Das Tageszentrum richtet sich an psychisch beeinträchtigte Menschen. Das heisst konkret?
Tageszentren entstanden aus einer Angebotslücke heraus. Menschen, die zum Beispiel nach einem Klinikaufenthalt austreten, können vielfach noch nicht die kontinuierliche Leistung erbringen, die eine Arbeitsstelle oder Werkstätte von ihnen erfordert. Eine Vielzahl dieser Personen beginnt sich wieder zu Hause zu isolieren, bis der nächste Klinikaufenthalt folgt. Eine andere Klientengruppe sind Personen, die bereits verschiedene Erfahrungen im 2. Arbeitsmarkt sammelten, die Rahmenbedingungen passten jedoch nicht zu ihnen; sei es durch Überforderung, Unterforderung, zu hohe Fehlzeiten usw. Ein niederschwelliger Begegnungsort mit breiter Wahlmöglichkeit der Beschäftigung und ohne Leistungserwartung passt da eher. Es herrscht hier kein Leistungszwang und die Besuchenden wissen, dass sie auch in einer schwierigen Zeit in Kontakt bleiben können. Das vermittelt ihnen Stabilität. Kurzum, das Tageszentrum wird von Menschen mit verschiedenen Krankheitsbildern genutzt. Voraussetzung ist eine IV-Rente oder mindestens eine IV-Anmeldung.

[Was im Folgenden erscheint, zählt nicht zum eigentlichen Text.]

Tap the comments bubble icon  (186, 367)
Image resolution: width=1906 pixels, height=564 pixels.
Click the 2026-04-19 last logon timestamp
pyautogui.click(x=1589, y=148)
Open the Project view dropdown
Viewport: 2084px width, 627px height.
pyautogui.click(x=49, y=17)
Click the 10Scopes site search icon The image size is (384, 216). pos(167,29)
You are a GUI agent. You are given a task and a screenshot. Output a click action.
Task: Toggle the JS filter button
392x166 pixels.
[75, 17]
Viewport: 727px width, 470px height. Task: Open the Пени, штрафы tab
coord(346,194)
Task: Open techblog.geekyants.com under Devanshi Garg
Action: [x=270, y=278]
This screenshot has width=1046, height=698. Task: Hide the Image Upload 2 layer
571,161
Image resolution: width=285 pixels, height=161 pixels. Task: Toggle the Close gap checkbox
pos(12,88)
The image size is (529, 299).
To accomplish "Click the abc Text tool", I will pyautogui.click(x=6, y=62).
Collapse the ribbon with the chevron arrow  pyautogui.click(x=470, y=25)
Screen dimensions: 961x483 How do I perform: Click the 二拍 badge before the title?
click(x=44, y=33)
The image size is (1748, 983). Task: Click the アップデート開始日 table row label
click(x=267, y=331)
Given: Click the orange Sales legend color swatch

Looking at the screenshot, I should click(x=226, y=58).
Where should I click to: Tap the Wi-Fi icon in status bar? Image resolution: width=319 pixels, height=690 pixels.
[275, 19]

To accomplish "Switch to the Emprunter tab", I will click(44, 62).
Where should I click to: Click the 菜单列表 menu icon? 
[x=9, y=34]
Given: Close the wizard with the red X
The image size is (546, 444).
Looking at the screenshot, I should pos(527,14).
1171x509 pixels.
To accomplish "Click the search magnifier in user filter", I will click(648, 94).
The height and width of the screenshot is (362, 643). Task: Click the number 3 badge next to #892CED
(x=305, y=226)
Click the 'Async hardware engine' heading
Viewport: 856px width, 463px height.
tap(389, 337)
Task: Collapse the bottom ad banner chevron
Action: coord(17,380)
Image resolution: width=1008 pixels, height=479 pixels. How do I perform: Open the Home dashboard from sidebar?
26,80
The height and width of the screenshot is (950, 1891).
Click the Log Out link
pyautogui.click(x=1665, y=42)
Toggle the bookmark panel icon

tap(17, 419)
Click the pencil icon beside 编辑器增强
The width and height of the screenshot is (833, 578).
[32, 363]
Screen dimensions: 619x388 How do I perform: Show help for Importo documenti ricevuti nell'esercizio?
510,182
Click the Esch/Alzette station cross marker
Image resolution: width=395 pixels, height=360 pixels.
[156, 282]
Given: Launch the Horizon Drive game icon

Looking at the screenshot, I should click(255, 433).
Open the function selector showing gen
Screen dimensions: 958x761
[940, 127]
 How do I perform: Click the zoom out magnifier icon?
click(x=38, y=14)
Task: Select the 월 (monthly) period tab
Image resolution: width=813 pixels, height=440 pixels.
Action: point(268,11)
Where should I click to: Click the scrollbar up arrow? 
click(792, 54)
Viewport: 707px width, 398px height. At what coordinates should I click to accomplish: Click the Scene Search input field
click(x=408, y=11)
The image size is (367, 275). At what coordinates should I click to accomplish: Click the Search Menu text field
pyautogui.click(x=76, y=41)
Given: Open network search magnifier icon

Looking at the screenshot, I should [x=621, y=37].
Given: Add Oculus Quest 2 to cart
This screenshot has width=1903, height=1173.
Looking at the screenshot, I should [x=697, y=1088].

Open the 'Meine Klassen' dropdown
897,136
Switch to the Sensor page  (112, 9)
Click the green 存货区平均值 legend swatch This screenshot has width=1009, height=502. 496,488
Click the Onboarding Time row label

Worauf gilt es besonders zu achten bei der Betreuung dieser Menschen?
Jeder Mensch will ernst genommen werden. Daher ist der Respekt gegenüber den individuell angelegten Lebenskonzepten, den erlangten Fähigkeiten, Wünschen wie auch Ängsten hohe Achtung zu schenken. Bei den meisten Besuchenden schlummern verdeckte Talente, die es zu bergen gilt. Jemanden zu befähigen, sein Wissen einzubringen oder weiterzugeben ist ein Gewinn für alle Beteiligten. Das Tageszentrum ist kein therapeutisches Setting, ersetzt dieses auch nicht. Der Fokus unserer Arbeit liegt in der Förderung der Ressourcen und den «gesunden» Anteilen einer Person. Gleichwohl muss die Zusammenarbeit mit den Fachpersonen aus Therapie und Medizin angestrebt und gepflegt werden.

Ist das Ziel «Beschäftigung und Tagesstruktur» oder auch «Entwicklung und Genesung»?
Für neueintretende Besuchende stellt bereits der Gang ins Tageszentrum oder ein kurzer Aufenthalt eine grosse Herausforderung dar. Das muss uns bewusst sein und beachtet werden. Findet die Person ihren Platz in der Gruppe und eine sinnstiftende Aufgabe im Tageszentrum, kann eine grosse Hürde überwunden werden. Vordergründiges Ziel ist nun, durch die Aufrechterhaltung der «Beschäftigung und Tagesstruktur» allfällige Krisen zu begleiten und aufzufangen, um dadurch Klinikaufenthalte möglichst zu verhindern. Konnte die betreffende Person die nötige Stabilität aufbauen und einen Umgang für das Leben mit der Krankheit finden, ist eine riesige Entwicklung durchgemacht worden. Doch den Anspruch, dass Menschen im Tageszentrum von ihren psychischen Erkrankungen genesen, können wir nicht erfüllen.

Herzlichen Dank für das Gespräch. Wir drücken Dir die Daumen, dass es mit der Lokalität an der Teufener Strasse in St. Gallen klappt.